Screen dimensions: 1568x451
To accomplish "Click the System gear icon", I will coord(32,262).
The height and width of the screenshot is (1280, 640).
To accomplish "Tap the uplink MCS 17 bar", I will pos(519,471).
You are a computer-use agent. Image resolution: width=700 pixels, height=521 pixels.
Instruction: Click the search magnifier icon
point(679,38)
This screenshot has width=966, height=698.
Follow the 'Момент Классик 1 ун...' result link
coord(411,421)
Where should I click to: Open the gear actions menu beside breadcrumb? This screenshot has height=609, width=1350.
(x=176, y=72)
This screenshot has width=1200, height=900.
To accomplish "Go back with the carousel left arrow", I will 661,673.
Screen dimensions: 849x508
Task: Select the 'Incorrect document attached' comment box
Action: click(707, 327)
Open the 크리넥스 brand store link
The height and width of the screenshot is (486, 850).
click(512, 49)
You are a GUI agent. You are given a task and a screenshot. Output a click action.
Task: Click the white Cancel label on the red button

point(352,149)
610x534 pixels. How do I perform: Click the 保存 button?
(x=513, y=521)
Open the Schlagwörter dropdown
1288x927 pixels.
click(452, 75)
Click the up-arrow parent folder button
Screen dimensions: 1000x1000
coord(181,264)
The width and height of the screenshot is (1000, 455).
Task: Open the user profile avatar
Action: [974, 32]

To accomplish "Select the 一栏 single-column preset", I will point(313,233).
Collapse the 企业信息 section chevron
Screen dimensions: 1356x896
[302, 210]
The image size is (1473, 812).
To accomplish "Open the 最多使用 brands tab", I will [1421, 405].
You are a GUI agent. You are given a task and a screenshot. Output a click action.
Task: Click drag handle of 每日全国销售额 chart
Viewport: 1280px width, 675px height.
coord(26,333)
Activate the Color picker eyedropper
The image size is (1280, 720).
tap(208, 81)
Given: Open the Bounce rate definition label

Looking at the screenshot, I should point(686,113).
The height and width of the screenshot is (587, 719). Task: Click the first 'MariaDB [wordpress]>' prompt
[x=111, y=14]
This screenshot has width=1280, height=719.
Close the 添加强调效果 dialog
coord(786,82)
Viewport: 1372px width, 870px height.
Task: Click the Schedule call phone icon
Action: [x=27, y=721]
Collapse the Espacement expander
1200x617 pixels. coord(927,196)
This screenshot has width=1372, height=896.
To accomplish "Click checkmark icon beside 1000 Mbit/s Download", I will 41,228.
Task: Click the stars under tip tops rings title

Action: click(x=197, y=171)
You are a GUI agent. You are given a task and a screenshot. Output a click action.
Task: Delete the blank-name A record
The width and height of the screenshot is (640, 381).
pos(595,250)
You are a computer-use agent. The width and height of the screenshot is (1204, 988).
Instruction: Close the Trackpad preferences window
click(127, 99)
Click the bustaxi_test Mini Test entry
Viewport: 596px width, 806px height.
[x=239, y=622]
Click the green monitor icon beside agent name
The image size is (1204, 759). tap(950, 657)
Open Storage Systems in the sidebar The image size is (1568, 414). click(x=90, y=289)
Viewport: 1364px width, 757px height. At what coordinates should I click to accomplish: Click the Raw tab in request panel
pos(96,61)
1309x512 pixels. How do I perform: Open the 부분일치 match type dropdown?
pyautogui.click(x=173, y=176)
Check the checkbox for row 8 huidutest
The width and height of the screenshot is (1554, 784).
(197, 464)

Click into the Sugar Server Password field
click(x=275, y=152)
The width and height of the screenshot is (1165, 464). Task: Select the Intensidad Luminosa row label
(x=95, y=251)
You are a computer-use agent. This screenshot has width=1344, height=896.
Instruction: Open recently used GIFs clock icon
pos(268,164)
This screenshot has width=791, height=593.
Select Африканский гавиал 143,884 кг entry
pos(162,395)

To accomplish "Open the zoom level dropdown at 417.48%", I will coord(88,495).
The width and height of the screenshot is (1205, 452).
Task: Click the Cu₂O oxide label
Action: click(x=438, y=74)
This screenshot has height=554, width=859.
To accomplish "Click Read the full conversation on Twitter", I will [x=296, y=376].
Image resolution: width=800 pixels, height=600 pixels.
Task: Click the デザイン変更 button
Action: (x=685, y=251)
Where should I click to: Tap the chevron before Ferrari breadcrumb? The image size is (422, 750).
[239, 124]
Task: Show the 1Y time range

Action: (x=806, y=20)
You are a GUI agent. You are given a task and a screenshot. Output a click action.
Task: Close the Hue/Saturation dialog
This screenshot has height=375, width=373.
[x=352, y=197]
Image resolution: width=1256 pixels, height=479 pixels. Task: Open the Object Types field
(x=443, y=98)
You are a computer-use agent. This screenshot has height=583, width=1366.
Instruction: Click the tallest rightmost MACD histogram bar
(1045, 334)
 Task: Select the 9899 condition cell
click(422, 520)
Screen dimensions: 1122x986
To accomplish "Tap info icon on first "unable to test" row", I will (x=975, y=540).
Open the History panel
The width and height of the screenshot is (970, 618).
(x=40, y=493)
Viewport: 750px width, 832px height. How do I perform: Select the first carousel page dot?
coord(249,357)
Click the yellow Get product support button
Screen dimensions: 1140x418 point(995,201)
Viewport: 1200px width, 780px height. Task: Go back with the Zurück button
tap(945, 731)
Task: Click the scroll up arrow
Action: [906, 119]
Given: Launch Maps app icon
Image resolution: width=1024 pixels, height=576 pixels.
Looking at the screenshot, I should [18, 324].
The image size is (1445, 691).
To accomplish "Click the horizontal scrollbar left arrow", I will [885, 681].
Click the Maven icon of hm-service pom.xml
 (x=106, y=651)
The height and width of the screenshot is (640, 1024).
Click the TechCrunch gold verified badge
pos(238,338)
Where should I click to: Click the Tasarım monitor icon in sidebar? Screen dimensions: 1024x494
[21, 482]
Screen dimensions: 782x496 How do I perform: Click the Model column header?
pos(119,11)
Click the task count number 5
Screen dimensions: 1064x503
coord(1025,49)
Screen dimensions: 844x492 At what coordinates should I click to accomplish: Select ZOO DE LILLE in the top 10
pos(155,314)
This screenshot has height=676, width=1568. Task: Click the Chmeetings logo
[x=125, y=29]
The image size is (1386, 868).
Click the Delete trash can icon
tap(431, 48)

* Task details *
Copy out each line of the entries that holds "computer".

* The completed task *
You are a computer-use agent. Image resolution: width=700 pixels, height=521 pixels.
You are a computer-use agent. The width and height of the screenshot is (1204, 988).
You are a computer-use agent. This screenshot has width=1344, height=896.
You are a computer-use agent. This screenshot has height=583, width=1366.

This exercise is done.